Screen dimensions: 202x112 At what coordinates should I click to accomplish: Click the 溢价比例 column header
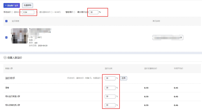point(109,69)
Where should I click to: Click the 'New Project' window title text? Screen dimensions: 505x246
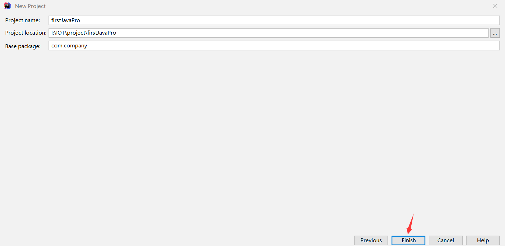(30, 6)
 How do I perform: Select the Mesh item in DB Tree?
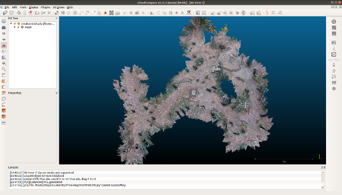point(28,27)
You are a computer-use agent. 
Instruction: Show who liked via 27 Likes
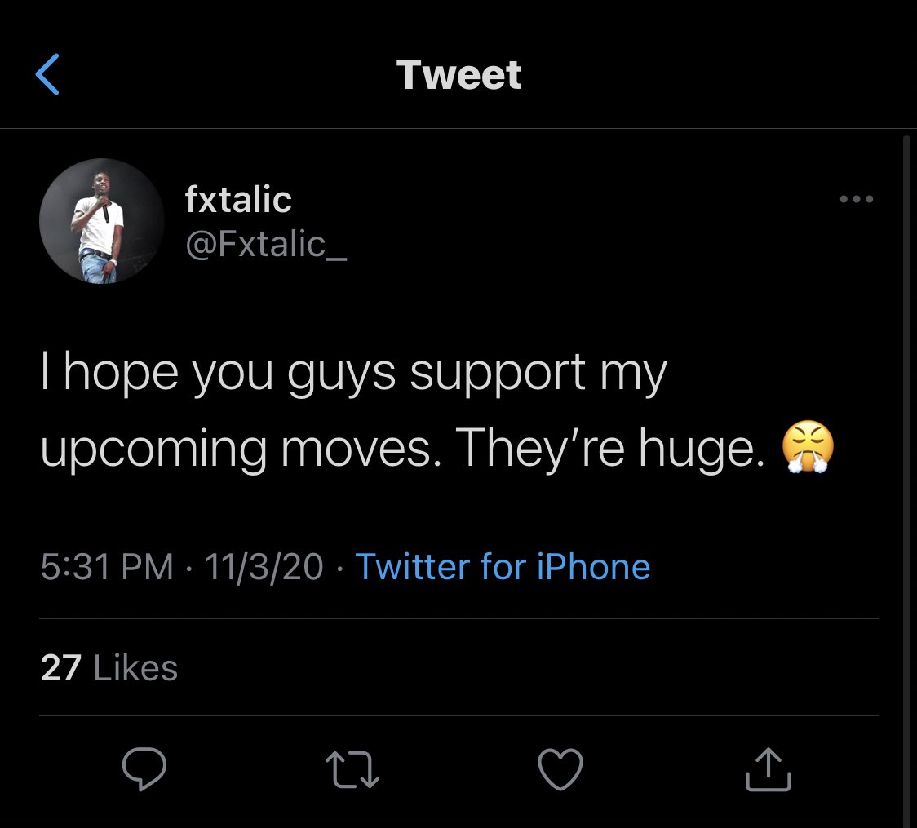tap(109, 668)
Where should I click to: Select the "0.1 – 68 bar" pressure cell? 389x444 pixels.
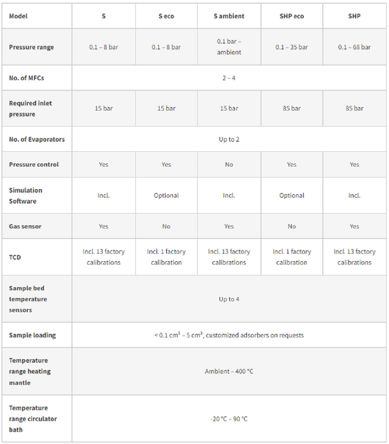tap(354, 47)
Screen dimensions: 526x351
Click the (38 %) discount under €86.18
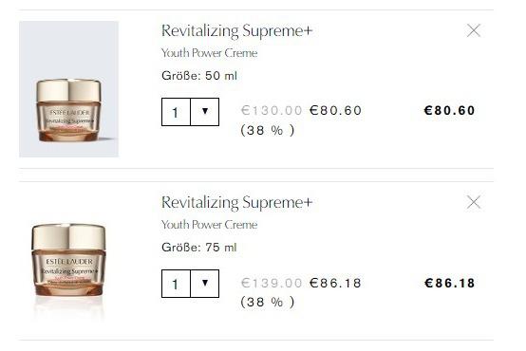click(x=268, y=302)
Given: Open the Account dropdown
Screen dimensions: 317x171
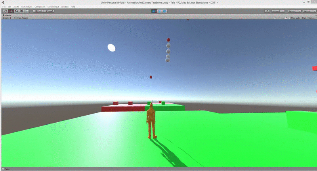Looking at the screenshot, I should point(277,11).
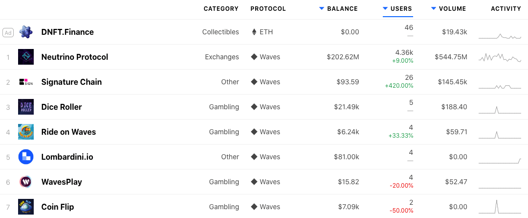Image resolution: width=528 pixels, height=218 pixels.
Task: Filter by Exchanges category in Neutrino row
Action: pyautogui.click(x=222, y=57)
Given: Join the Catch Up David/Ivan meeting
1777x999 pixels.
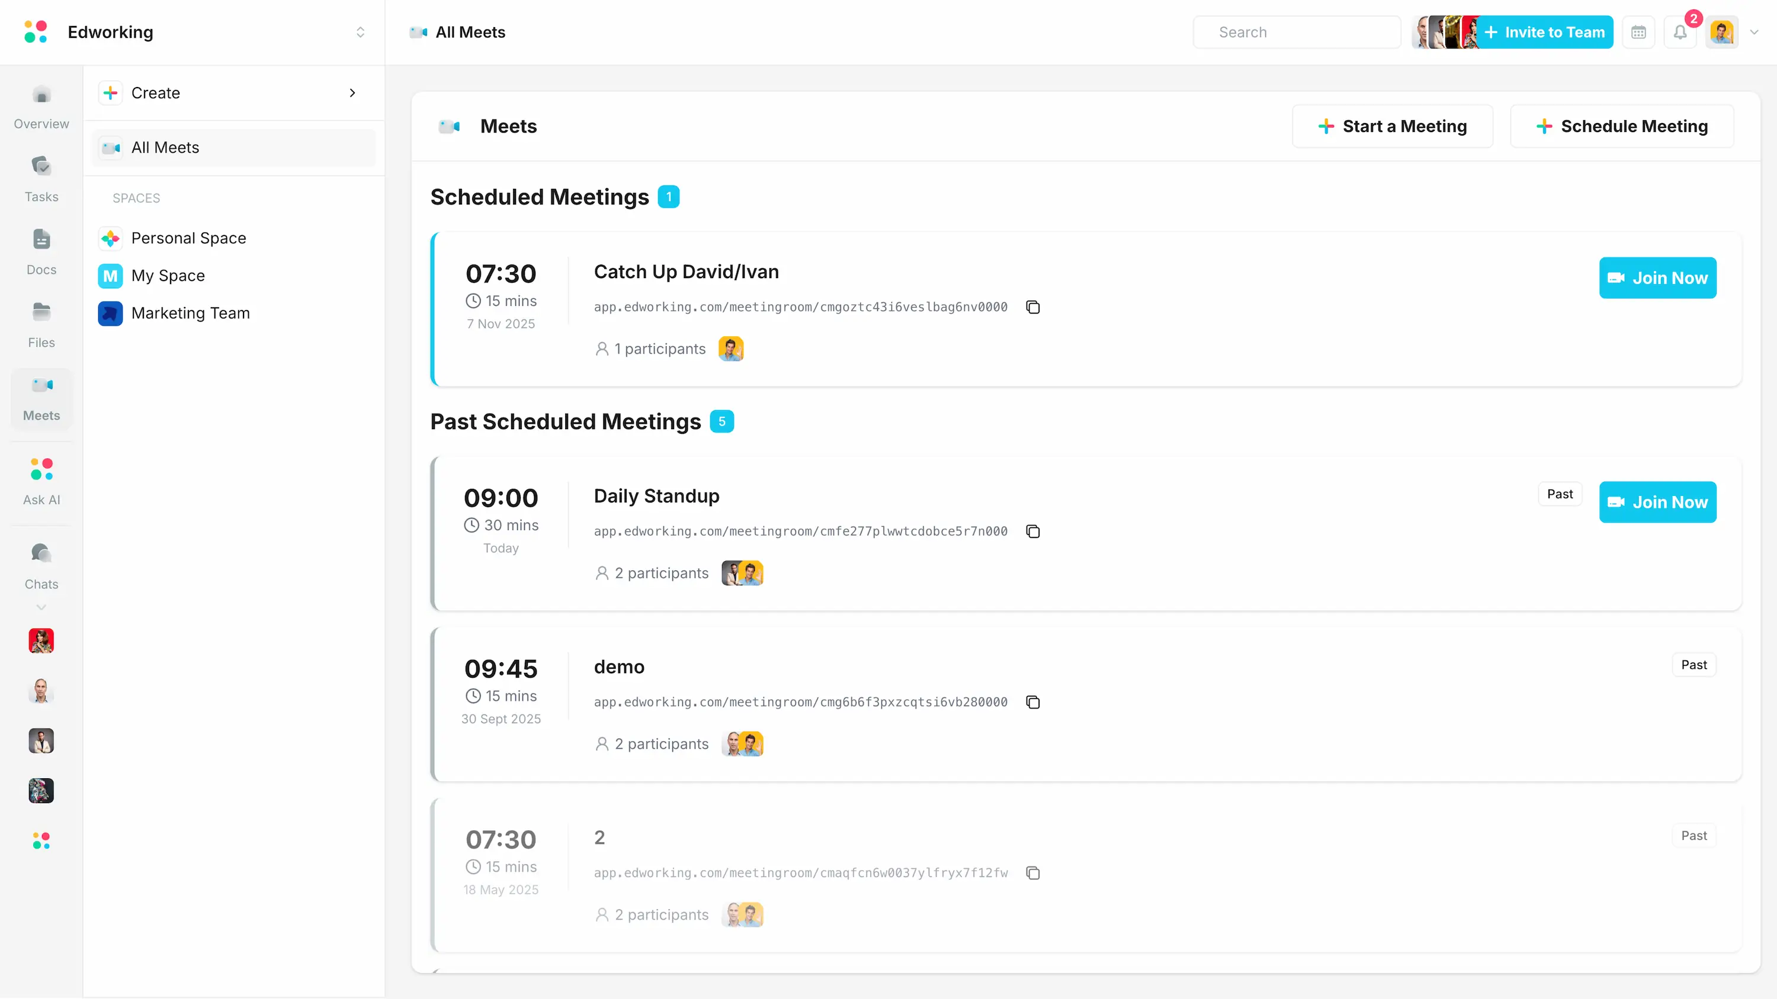Looking at the screenshot, I should pyautogui.click(x=1657, y=279).
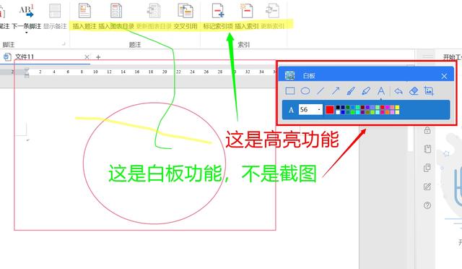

* [Task directions]
Both the line containing "Given: Join the Catch Up David/Ivan meeting" and the last line of the records above belong in the exact copy, along with every line between them; pictures do not.

* [Response]
Given: Join the Catch Up David/Ivan meeting
1777x999 pixels.
Looking at the screenshot, I should pyautogui.click(x=1657, y=279).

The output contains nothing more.